# advise me



## demon seed (Jun 24, 2017)

Hi when it comes to learning I'm not good at remembering individual fact. I have an easier time learning rhymes.
 To me 1&3 step sparring is like learning individual facts. While on the other hand forms,routines,katas, sets,taolu are more like a rhyme.
So I'm wanting a style that's primary teaching and training tools are forms. Something that has good fluidity. Also something thats easy to find material on. I don't have a school near by me. Also I have problems, and can't really  get out for extended periods of time. So any and all suggestions would be appreciated.


----------



## JMulford (Jun 24, 2017)

I'm extremely new to martial arts, so the others here will be much better sources for information, but I can tell you that through my research, it sounds like Kung Fu may be up your alley. From my readings, it's very much about fluidity and chain moves. 

Like I said, I'm very new but I'd suggest at least looking into that and seeing if it interests you. I'd think it would also be one of the arts that are easier to find being taught.


----------



## marques (Jun 24, 2017)

Search Chinese martial arts. 
But you need to find a school, whatever your choice. Otherwise you will not go far...


----------



## jobo (Jun 24, 2017)

demon seed said:


> Hi when it comes to learning I'm not good at remembering individual fact. I have an easier time learning rhymes.
> To me 1&3 step sparring is like learning individual facts. While on the other hand forms,routines,katas, sets,taolu are more like a rhyme.
> So I'm wanting a style that's primary teaching and training tools are forms. Something that has good fluidity. Also something thats easy to find material on. I don't have a school near by me. Also I have problems, and can't really  get out for extended periods of time. So any and all suggestions would be appreciated.

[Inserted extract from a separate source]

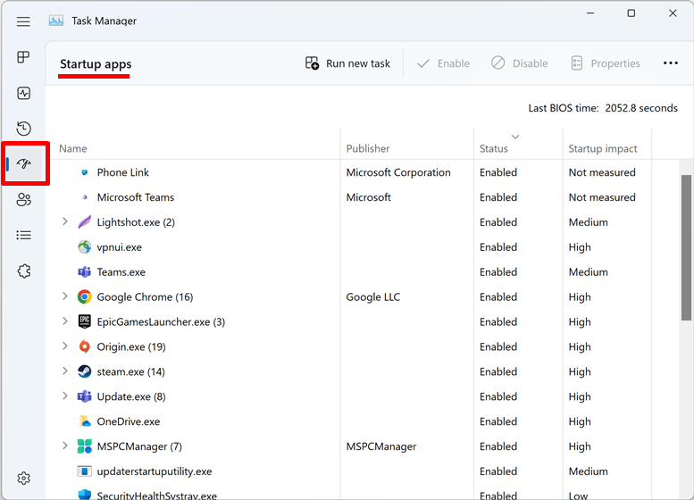Sort by Startup impact column
Viewport: 694px width, 500px height.
[603, 149]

you cant certainly teach yourself a kata off you tube, I suspect it won't be very good, but look at it as learning to dance. To teach yourself to dance with a partner by only learning how to dance on your own, will probably not make you a very good partner to have in a dancing competition. That's where the drill come in, small parts of the dance( kata) done with some one else.

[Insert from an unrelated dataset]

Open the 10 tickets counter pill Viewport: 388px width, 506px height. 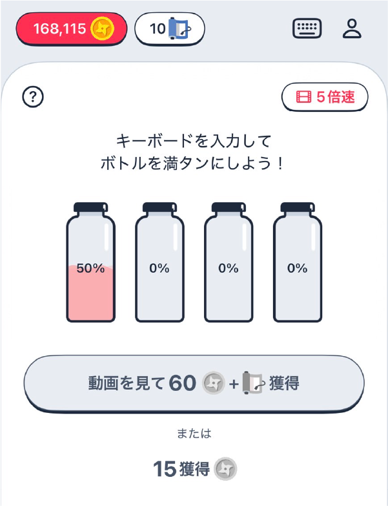[x=169, y=28]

if you cant get out, have a think about private lessons, even of you only have one a month to pit your private practise on the right lines it will be of benefit to you


----------



## oaktree (Jun 24, 2017)

demon seed said:


> Hi when it comes to learning I'm not good at remembering individual fact. I have an easier time learning rhymes.
> To me 1&3 step sparring is like learning individual facts. While on the other hand forms,routines,katas, sets,taolu are more like a rhyme.
> So I'm wanting a style that's primary teaching and training tools are forms. Something that has good fluidity. Also something thats easy to find material on. I don't have a school near by me. Also I have problems, and can't really  get out for extended periods of time. So any and all suggestions would be appreciated.


Go look online for an online type of program where a teacher can guide and critique your performance, it's not ideal but hey if no school or whatever better than you watching a DVD trying to learn it by yourself. Also, get a group or a training partner to at least help you because teaching yourself when you don't know how only results in poor quality performance.


----------



## drop bear (Jun 24, 2017)

Tai chi.


----------



## Jenna (Jun 25, 2017)

demon seed said:


> Hi when it comes to learning I'm not good at remembering individual fact. I have an easier time learning rhymes.
> To me 1&3 step sparring is like learning individual facts. While on the other hand forms,routines,katas, sets,taolu are more like a rhyme.
> So I'm wanting a style that's primary teaching and training tools are forms. Something that has good fluidity. Also something thats easy to find material on. I don't have a school near by me. Also I have problems, and can't really  get out for extended periods of time. So any and all suggestions would be appreciated.


Hey there, welcome along! do you have prior experience? sound like you know some stuff? And what is it you would be looking to get from your martial art? is it like for defence, or self-confidence, or fitness and mobility or....? wishes to you x


----------



## Midnight-shadow (Jun 26, 2017)

If there really is no martial arts school in your area that you can go to, I would recommend checking out Enter Shaolin - Learn Kung Fu Online Free Online Lessons – Let Energy Refine You 

They have online courses in Tai Chi, Wing Chun and QiGong, all of which are form-based systems, plus unlike a lot of other online courses, you can contact the Sifu to ask questions and get feedback from them on your training.


----------



## pgsmith (Jun 27, 2017)

demon seed said:


> Hi when it comes to learning I'm not good at remembering individual fact. I have an easier time learning rhymes.
> To me 1&3 step sparring is like learning individual facts. While on the other hand forms,routines,katas, sets,taolu are more like a rhyme.
> So I'm wanting a style that's primary teaching and training tools are forms. Something that has good fluidity. Also something thats easy to find material on. I don't have a school near by me. Also I have problems, and can't really  get out for extended periods of time. So any and all suggestions would be appreciated.



  Here's my suggestion, but you probably won't like it. For the time being, forget about martial arts. Martial arts are difficult to do properly, need a good instructor, and require years of dedicated and constant practice. By your own admission, you do not have an instructor near you, and could not go to one if you did. You also want something easy for you to learn. Neither of those things go along with proper martial arts training. my advice is to focus on conditioning and education. This way you can eventually get a decent job and will be in good shape to be able to go to a martial arts dojo and seriously train.

  Just my two centavos on the subject.


----------



## hoshin1600 (Jun 28, 2017)

to me the OP sounds like he has incarceration problems (just a guess)  in that case i would forget styles and just focus on the basics of punching and kicking. you can watch some youtube vids and just practice and hone the basics.


----------